Requirement:
Rewrite the lines between the one holding "Click the highlighted Format Shape... entry" and the one holding "Action: (x=280, y=141)", inclusive, with 143 added to every number in the click coordinates that answer them. Leave the pictures out.

The records:
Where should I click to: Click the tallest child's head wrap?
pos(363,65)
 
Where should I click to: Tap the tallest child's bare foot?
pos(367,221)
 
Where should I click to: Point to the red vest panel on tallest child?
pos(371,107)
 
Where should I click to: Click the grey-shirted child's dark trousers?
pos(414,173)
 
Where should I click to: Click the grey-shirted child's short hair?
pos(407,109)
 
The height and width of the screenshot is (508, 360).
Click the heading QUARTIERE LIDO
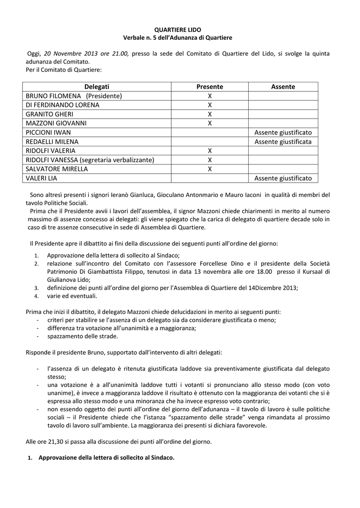[x=178, y=30]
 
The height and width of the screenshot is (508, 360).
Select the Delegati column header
[x=97, y=87]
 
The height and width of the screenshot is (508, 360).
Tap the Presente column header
[x=210, y=87]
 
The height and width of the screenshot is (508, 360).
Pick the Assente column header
[x=283, y=87]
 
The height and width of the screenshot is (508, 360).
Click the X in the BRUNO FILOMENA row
[x=210, y=96]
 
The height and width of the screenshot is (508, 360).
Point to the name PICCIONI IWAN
[x=48, y=132]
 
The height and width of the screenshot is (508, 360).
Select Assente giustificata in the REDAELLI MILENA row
[x=283, y=142]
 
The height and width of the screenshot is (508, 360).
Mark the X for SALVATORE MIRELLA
[x=210, y=169]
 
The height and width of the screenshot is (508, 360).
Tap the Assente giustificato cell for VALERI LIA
[x=283, y=178]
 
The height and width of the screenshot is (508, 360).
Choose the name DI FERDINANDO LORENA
[x=63, y=105]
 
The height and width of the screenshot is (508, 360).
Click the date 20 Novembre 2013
[x=68, y=54]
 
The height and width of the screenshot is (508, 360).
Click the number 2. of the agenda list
[x=36, y=263]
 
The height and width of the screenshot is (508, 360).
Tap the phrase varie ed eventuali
[x=72, y=296]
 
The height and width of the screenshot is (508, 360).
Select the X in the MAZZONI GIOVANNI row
[x=210, y=124]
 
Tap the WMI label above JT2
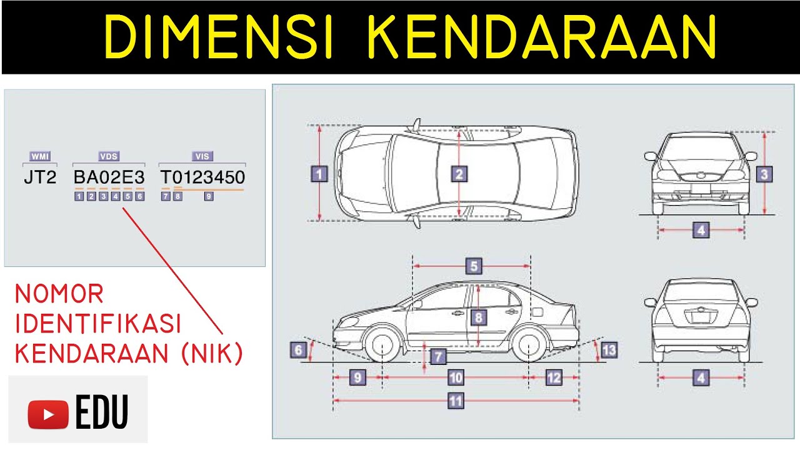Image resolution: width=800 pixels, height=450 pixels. click(x=39, y=157)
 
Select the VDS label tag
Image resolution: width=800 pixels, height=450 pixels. click(x=109, y=157)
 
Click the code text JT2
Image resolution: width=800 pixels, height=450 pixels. click(x=39, y=178)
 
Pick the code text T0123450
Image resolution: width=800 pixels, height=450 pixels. click(x=202, y=178)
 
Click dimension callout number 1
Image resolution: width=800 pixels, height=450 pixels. click(x=319, y=173)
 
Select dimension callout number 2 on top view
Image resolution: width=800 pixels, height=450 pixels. click(x=459, y=174)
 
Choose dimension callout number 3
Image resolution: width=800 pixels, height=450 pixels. click(x=764, y=174)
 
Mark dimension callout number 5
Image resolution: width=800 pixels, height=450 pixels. click(x=474, y=267)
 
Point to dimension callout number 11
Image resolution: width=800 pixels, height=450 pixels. click(x=456, y=401)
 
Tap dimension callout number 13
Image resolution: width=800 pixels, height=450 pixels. click(x=609, y=349)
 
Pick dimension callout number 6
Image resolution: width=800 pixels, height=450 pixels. click(x=298, y=350)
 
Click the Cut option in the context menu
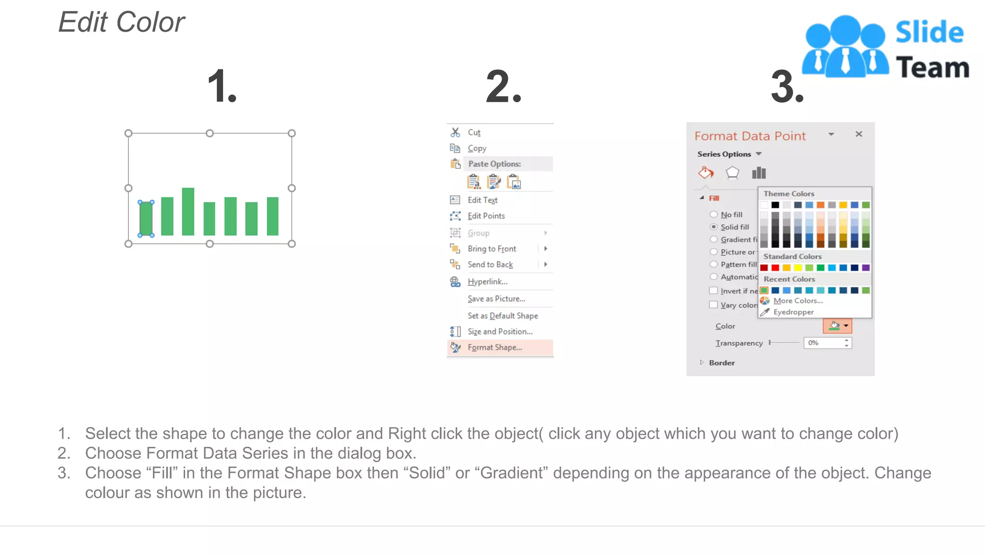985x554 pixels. (x=474, y=132)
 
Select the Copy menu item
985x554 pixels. (x=477, y=148)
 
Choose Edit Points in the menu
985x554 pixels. (x=486, y=216)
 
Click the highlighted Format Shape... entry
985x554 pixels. (x=494, y=347)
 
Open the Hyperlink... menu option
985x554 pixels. (x=487, y=282)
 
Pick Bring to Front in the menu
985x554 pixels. (x=492, y=249)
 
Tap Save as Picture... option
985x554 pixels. (x=496, y=299)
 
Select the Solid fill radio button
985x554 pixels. (x=714, y=227)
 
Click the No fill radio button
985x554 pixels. (x=714, y=214)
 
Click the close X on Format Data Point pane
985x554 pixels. (x=859, y=134)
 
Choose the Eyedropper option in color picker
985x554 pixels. (x=793, y=312)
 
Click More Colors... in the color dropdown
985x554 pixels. (x=797, y=301)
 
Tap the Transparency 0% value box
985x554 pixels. (x=823, y=343)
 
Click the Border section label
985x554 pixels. (x=721, y=363)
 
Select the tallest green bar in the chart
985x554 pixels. (x=188, y=212)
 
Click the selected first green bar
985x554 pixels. (x=146, y=218)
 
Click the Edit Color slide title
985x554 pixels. (x=122, y=22)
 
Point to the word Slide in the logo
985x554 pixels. (x=929, y=33)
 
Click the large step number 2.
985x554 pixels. (x=503, y=87)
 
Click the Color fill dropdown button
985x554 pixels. (x=837, y=326)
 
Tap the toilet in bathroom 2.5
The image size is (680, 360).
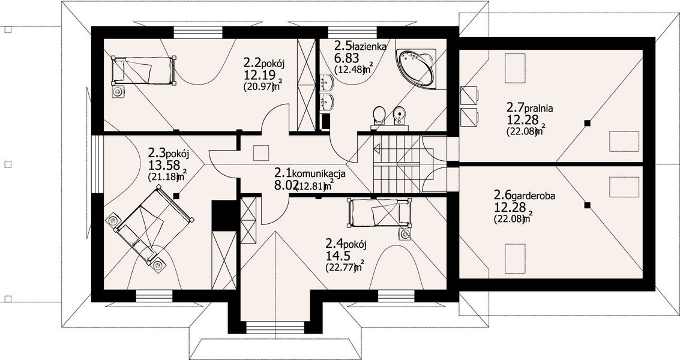379,115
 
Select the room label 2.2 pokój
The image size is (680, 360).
267,62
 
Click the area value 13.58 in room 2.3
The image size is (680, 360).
164,165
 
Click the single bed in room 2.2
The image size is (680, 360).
143,70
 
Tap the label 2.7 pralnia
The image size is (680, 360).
529,108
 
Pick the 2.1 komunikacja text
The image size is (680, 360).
309,173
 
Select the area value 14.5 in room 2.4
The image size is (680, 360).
339,255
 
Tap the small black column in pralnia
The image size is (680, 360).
588,123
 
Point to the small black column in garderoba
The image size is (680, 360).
588,206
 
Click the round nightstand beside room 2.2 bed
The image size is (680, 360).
119,91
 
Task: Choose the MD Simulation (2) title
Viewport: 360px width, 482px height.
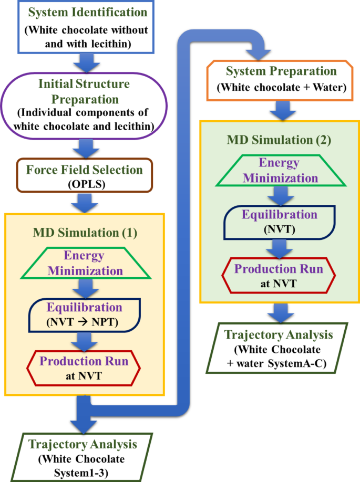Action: (x=280, y=141)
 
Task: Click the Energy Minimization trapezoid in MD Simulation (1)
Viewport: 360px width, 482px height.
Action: (x=84, y=264)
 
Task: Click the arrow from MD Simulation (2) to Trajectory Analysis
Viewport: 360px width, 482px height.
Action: (x=279, y=313)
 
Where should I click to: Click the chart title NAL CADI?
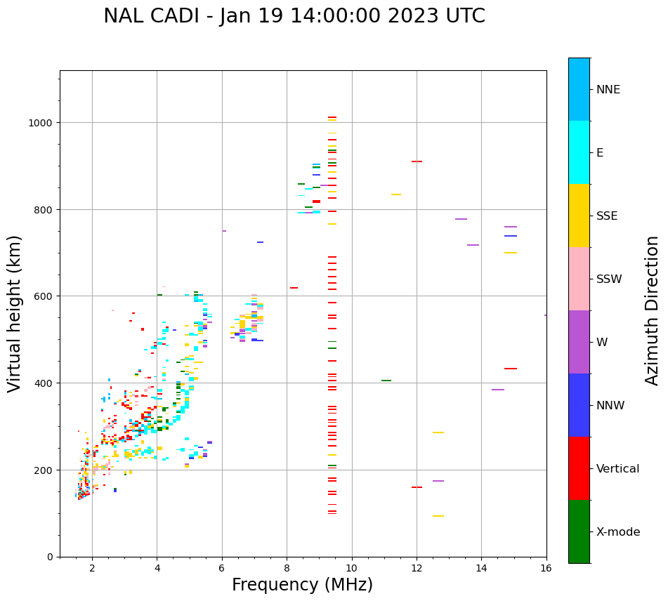pos(294,16)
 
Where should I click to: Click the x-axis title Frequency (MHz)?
pos(302,585)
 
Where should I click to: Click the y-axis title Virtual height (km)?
pos(15,313)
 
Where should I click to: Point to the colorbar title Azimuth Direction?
pos(653,310)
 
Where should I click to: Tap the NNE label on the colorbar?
pos(608,89)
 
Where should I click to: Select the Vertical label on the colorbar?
pos(617,468)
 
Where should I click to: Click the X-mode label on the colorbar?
pos(618,531)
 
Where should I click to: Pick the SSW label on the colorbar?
pos(609,279)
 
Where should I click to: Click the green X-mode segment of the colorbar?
pos(579,531)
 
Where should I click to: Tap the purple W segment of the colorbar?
pos(579,342)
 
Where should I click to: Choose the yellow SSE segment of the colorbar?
pos(579,216)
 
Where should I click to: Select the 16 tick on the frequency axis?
pos(546,567)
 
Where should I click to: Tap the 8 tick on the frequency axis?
pos(287,567)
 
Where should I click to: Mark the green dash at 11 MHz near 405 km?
pos(386,381)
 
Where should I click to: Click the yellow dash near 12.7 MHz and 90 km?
pos(438,516)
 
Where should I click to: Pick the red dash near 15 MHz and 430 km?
pos(511,369)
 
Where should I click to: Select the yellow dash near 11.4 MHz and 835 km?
pos(396,194)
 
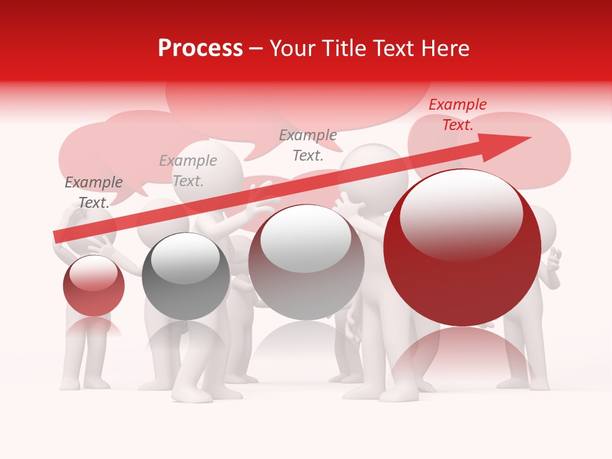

Task response:
Click the highlighted Format Shape... entry
985x554 pixels. (x=637, y=490)
 
Open the Hyperlink... menu option
985x554 pixels. (x=630, y=425)
 
Pick Bring to Front in the menu
985x554 pixels. (x=635, y=392)
 
Tap Save as Picture... option
985x554 pixels. (x=639, y=442)
 
Select the Solid fill radio button
985x554 pixels. (x=857, y=370)
 
Click the No fill radio button
985x554 pixels. (x=857, y=357)
 
Click the close X on Format Data Point pane
985x554 pixels. (x=1002, y=277)
 
Choose the Eyedropper option in color picker
985x554 pixels. (x=936, y=455)
 
Click More Colors... in the color dropdown
985x554 pixels. (x=940, y=444)
 
Tap the Transparency 0% value box
985x554 pixels. (x=966, y=486)
 
Click the Border section label
985x554 pixels. (x=864, y=506)
 
Select the tallest green bar in the chart
985x554 pixels. (x=331, y=355)
 
Click the selected first green bar
985x554 pixels. (x=289, y=361)
 
Click the Edit Color slide title
985x554 pixels. (x=265, y=165)
 
Point to the word Slide in the logo
985x554 pixels. (x=1072, y=176)
 
Click the large step number 2.
985x554 pixels. (x=646, y=230)
 
Click the Color fill dropdown button
985x554 pixels. (x=980, y=469)
 
Tap the toilet in bathroom 2.5
The image size is (680, 360).
522,258
 
Select the room label 2.2 pokój
The image size is (680, 360).
410,205
 
Click the area value 13.58 in room 2.3
The image size is (680, 360).
307,308
 
Click the single bed in room 2.2
The image size is (680, 360).
286,213
 
Tap the label 2.7 pralnia
The image size is (680, 360).
672,251
 
Pick the 2.1 komunikacja text
The image size is (680, 360).
452,316
 
Select the area value 14.5 in room 2.4
The image size is (680, 360).
482,398
 
Tap the small black column in pralnia
The image size is (680, 360).
731,266
 
Point to the small black column in garderoba
The image size is (680, 360).
731,349
 
Click the round nightstand beside room 2.2 bed
The image size is (680, 360).
262,234
 
Task: Choose the MD Simulation (2) title
Viewport: 360px width, 482px height.
Action: (x=423, y=284)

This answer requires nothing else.